--- TEXT PROVIDED ---

§

Political Friendship and Rivalry in the U.S. and the U.K.

I detest every bit of legislation he has put forward and he openly loathes my entire political outlook. We had lunch last week; he’s actually rather charming.

So commented a friend in the UK parliament. I assume similar sentiments informed Lexington’s analysis of U.K. versus U.S. cross-party relationships, which contains this acute observation:

After they heap scorn and vitriol upon one another in the debating chamber, members of the British Parliament retire companionably together to the bars and tea rooms of the Palace of Westminster.

Lexington contrasts this public vs private inversion of behavior in Parliament with its parallel in the U.S. Congress, where opposing politicians who exhibit “exaggerated decorum” during C-Span covered debates can be absolutely vicious with each other in private. Like me, Lexington laments the end of bipartisan friendship in Washington. In the U.K, such friendships are easier in part because:

British politicians accept the rules of a simple game: the ruling party governs (occasionally in coalition) while the opposition bides its time.

§

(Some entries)
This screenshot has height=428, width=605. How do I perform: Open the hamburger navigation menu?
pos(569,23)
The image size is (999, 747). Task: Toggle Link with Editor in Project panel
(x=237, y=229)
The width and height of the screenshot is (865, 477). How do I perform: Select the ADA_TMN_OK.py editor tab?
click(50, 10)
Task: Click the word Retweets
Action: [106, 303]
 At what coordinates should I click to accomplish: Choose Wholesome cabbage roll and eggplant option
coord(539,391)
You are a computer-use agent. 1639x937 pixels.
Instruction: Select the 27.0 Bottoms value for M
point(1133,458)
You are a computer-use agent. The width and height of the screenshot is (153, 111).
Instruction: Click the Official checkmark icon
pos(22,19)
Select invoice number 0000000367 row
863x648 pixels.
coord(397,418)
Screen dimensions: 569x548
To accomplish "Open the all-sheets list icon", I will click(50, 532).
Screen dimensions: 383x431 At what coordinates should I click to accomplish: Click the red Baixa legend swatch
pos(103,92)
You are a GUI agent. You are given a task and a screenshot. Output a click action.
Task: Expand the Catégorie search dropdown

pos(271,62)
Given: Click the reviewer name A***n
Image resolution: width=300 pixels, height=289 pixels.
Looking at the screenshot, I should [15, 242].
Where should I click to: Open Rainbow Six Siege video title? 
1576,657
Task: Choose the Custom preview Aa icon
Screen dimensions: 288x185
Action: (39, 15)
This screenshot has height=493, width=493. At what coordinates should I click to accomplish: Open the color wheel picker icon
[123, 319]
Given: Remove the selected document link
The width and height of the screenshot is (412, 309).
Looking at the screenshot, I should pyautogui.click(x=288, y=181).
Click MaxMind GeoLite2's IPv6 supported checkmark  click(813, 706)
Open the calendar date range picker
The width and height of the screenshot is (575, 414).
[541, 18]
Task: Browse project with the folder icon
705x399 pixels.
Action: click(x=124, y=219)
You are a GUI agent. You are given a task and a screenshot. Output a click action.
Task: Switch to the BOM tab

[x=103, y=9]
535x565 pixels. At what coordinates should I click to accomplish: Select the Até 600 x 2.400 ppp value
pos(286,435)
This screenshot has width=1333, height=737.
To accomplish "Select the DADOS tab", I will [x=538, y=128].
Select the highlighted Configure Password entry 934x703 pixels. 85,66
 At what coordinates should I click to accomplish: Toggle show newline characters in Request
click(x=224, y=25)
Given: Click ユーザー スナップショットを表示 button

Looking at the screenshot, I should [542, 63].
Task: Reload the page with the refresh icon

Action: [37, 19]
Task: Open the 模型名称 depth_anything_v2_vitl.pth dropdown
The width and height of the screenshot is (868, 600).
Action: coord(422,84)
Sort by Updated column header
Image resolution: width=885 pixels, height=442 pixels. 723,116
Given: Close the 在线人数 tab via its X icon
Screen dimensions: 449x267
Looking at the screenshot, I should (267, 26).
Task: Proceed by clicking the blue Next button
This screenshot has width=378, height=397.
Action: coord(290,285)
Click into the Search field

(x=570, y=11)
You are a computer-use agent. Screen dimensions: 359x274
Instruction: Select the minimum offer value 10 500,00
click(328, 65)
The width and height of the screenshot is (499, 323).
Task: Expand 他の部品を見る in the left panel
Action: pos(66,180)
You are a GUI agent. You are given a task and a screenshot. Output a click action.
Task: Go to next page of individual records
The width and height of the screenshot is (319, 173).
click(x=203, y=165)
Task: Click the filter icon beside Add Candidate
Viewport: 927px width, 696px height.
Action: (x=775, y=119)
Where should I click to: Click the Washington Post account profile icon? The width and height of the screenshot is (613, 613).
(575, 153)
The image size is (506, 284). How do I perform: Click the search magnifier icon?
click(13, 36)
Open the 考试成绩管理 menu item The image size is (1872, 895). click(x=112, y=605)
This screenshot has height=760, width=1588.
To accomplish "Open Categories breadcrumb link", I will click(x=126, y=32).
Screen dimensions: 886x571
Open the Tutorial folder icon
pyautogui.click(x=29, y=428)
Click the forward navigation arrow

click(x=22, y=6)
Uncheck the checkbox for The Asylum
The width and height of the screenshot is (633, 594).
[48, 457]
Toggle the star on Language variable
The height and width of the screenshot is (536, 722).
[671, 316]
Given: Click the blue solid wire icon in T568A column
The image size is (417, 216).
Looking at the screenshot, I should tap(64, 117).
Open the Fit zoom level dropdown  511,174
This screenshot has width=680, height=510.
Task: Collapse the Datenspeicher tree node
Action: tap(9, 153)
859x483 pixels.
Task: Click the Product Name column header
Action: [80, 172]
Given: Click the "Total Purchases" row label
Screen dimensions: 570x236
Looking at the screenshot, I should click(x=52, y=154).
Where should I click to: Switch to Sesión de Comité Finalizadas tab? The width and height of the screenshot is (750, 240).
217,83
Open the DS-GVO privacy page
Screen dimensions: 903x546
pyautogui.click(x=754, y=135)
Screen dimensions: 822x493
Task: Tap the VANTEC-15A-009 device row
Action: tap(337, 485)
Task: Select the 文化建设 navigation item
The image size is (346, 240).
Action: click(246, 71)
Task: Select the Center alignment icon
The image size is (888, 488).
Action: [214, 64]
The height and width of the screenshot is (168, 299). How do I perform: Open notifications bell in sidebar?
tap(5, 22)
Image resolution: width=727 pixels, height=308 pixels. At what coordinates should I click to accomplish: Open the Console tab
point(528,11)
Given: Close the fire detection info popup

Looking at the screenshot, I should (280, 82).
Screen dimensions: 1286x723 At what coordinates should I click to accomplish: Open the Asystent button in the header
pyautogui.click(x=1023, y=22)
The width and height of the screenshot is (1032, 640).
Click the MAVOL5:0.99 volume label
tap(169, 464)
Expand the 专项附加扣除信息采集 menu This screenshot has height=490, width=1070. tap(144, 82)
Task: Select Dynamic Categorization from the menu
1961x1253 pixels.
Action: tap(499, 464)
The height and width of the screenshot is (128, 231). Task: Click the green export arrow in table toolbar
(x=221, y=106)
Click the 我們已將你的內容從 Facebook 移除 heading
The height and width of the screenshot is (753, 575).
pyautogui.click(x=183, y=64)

§

--- YOUR TASK ---
Rewrite the passage on political friendship in the U.S. and the U.K. from "After they heap" to "Palace of Westminster.", substituting "dining rooms" for "tea rooms".

--- REPLY TO THE EXERCISE ---
After they heap scorn and vitriol upon one another in the debating chamber, members of the British Parliament retire companionably together to the bars and dining rooms of the Palace of Westminster.